Sé que hablaré sola porque cada vez me pasa más que me escucho a mí misma. Puedo pasar horas escuchándome: frases completas, como esta. A veces hasta las repito. Frases completas. “No sé si habría que encender ya la luz, será una luz inútil contra una luz que muere pero todavía vence.” A veces parecen poemas que me dictan. A veces son frases sin sentido, pura y vacía conversación de ascensor. “Está lloviendo.” “Parece que va a llover toda la noche.”

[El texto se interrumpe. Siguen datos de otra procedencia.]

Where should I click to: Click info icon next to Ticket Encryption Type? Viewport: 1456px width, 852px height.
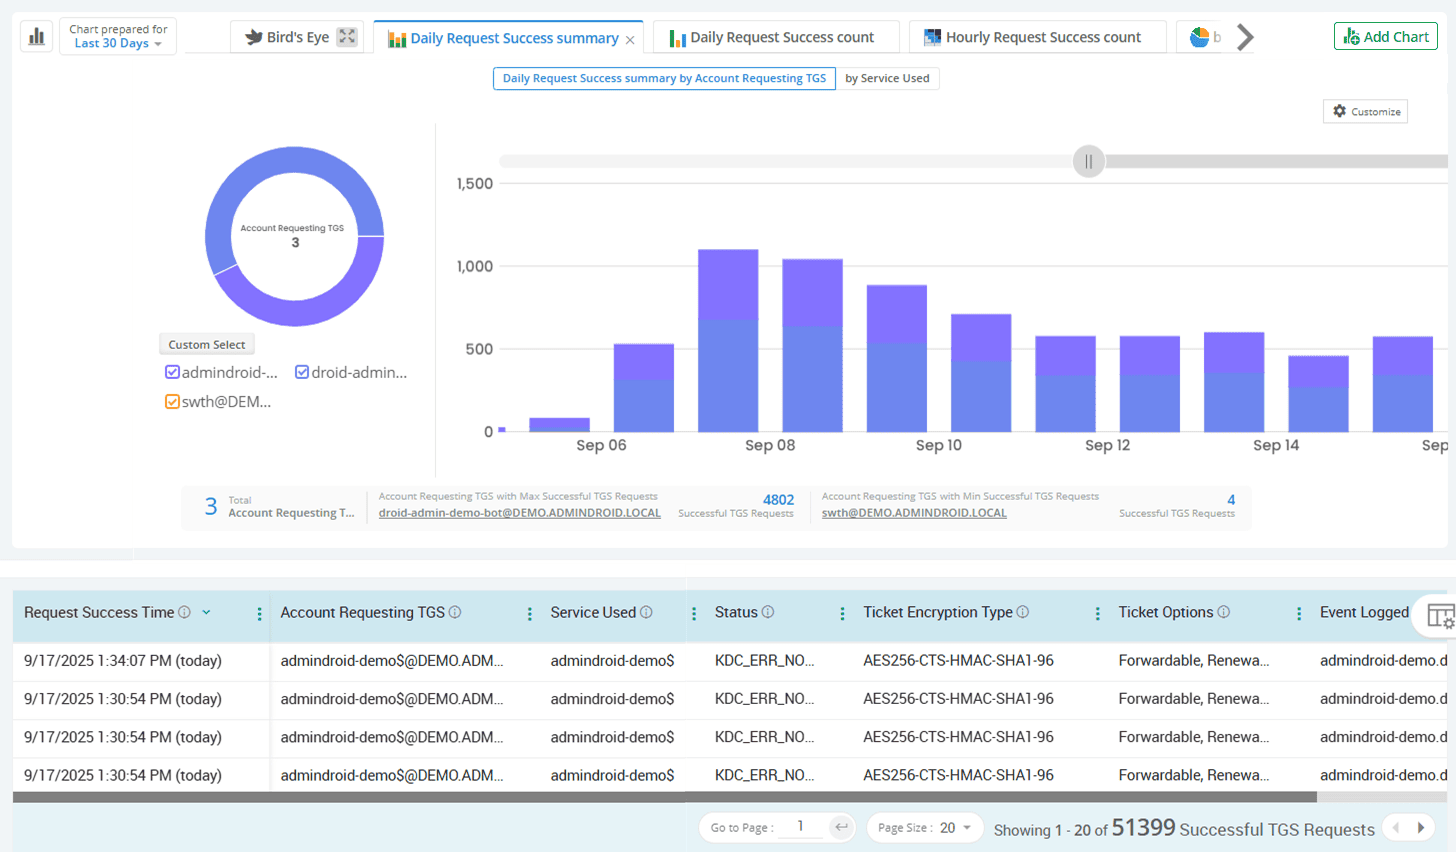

Así, con las comillas. A veces me hablo a mí misma entre comillas. Me escucho decir esas frases en silencio, mientras recorro el pasillo. Como si el lenguaje creciera dentro de mí. Como si la frase fuera un animal que crece aquí dentro, que existe, que reclama existencia, cuyo destino o instinto es salir de mi boca, mirar el espacio exterior fuera de mí, quedar cegado por la luz, recorrer con asombro estas paredes, y esconderse para morir debajo de la mesa. El polvo acumulado debajo de la mesa está hecho de esas frases muertas, de mi piel hecha añicos como un plato que se ha roto sin que nadie escuche el ruido de la fragmentación.

Firmé un Change.org pidiendo que no se aprobara la ley que dejaba sin cobertura sanitaria a cualquiera que no cotizara a la Seguridad Social.

El rostro del presentador esforzándose para leer el titular es un género en sí mismo, la carta de presentación de la realidad, la seguridad de ver cada noche esa misma cara y ese mismo tono de voz. Ese rostro nos hace país, nos une a todos los dispersos y los aislados: nos hace familia, es el gran padre silencioso que nos reúne para explicar la situación.